Jacqueline Newmyers's fine article ("Berkowitz Prepares to File Formal Grievance over Tenure Denial," Dec. 14, 1998) summarizes the fundamental procedural flaws-concerning both the composition of the ad hoc committee and the participation in the tenure review by Associate Provost of the University, Director of the Program in Ethics and the Professions, and Professor of Government Dennis F. Thompson-at the center of my appeal. However, some of the information given to Ms. Newmyer by members of the Harvard faculty and administration is untrue or misleading and needs to be corrected.

First, according to The Crimson, Professor Thompson rejects "any suggestion that his status as a University official inflates his influence with other faculty members." Professor Thompson believes that "It is false and insulting to suggest that my colleagues in the government department would defer to me or anybody else in that way. Tenured faculty don't bow to anyone".

Yet Professor Thompson's objection betrays a misunderstanding of my grievance, a misconception about Harvard's own tenure review procedures, and more generally a failure to respect the ethics of procedure. As I pointed out in a letter of Nov. 9, 1998, to Associate Dean for Academic Affairs Carol J. Thompson, the good character of my colleagues in the Department of Government does not obviate the need for fair process in tenure review at Harvard (the letter, along with other pertinent documents, can be found at ). Indeed, recognition of the necessity for procedural safeguards, without reference to the quality in individual character, is already, in a variety of ways, built in to Harvard's tenure review system.

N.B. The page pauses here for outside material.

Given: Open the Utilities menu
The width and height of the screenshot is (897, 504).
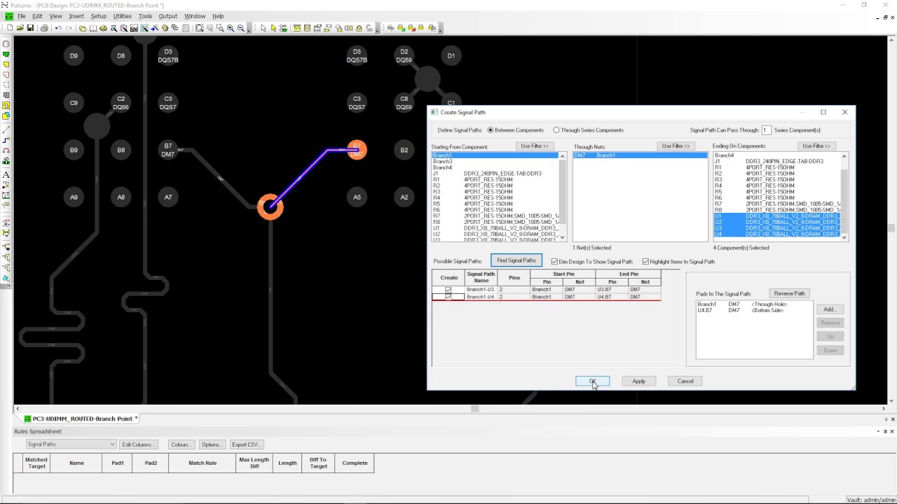Looking at the screenshot, I should pyautogui.click(x=122, y=16).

For example, one learns from Dean Thompson's own memo of March 27, 1998, concerning "The Tenure Appointment Process in the Faculty of Arts and Sciences," that regardless of individual character faculty associate deans routinely recuse themselves from matters touching on tenure review in their home departments. A letter to me and my advisor, Professor Charles Nesson of Harvard Law School, of Oct. 21, 1998, from Professor Roderick MacFarquhar, chair of the Department of Government, explains that in the composition of the ad hoc committee, "The Dean has the final word, presumably to ensure that no Department can pack the committee to ensure success." Harvard's own tenure review procedures require that the president, so far from relying on the objectivity of tenured faculty, must consult with scholars from other departments and from outside the university who are "chosen for their objectivity and competence to judge whether the proposed appointment represents the best direction of development for the department, as well as for their ability to appraise the qualifications of the nominee." And after declaring their votes on a candidate's tenure in front of their colleagues in the department, tenured faculty are asked by the Office of the Dean to write confidential letters for the eyes only of the deans, the ad hoc committee, and the president. The use of the confidential letter reflects the fear that otherwise tenured faculty will bow to pressures from their colleagues and fail to express their candid opinions to officers of the administration.

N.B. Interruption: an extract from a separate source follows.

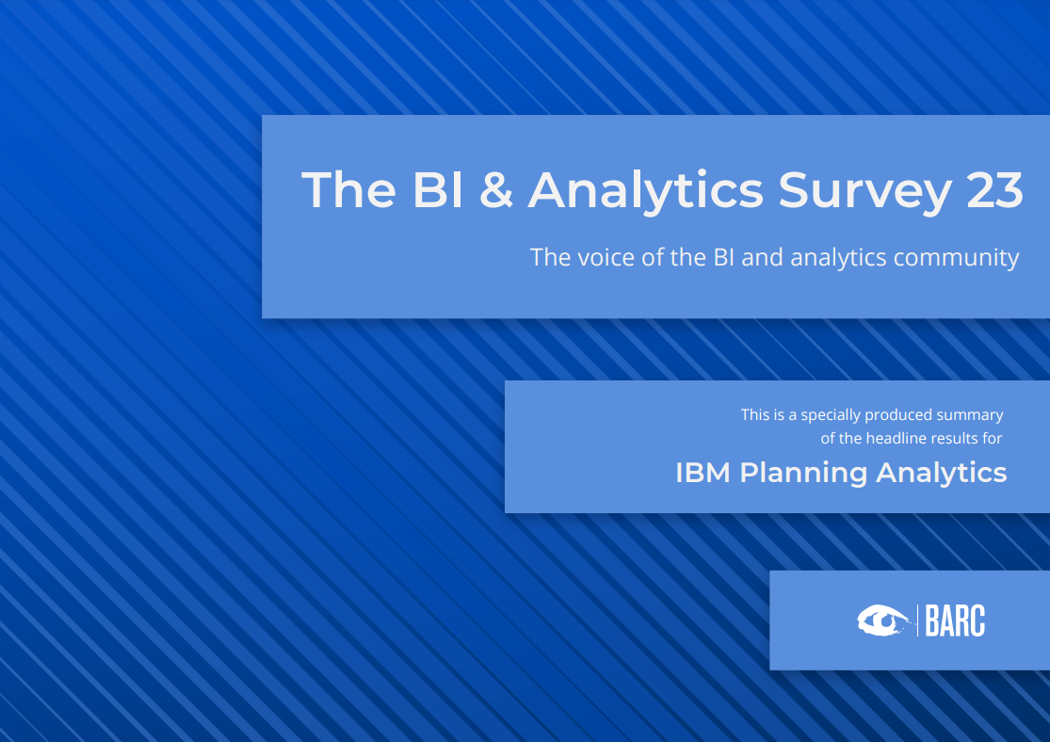Click the word IBM in product name
This screenshot has height=742, width=1050.
click(703, 473)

The purpose of these procedural safeguards in Harvard's tenure review system and others like them is to shield professors and administrators from situations in which their private interests or the interests that attach to their offices might distort their judgment. In this context it is curious to hear the associate provost of Harvard University downplay the reach and significance of his administrative position. It is odd to witness the director of the Program in Ethics and the Professions depreciate the importance of fundamental norms of fair process. And it is false and insulting for Prof. Thompson to suggest that asking Harvard to respect its own procedures and the worthy principles embodied in them presents an affront to him or his colleagues.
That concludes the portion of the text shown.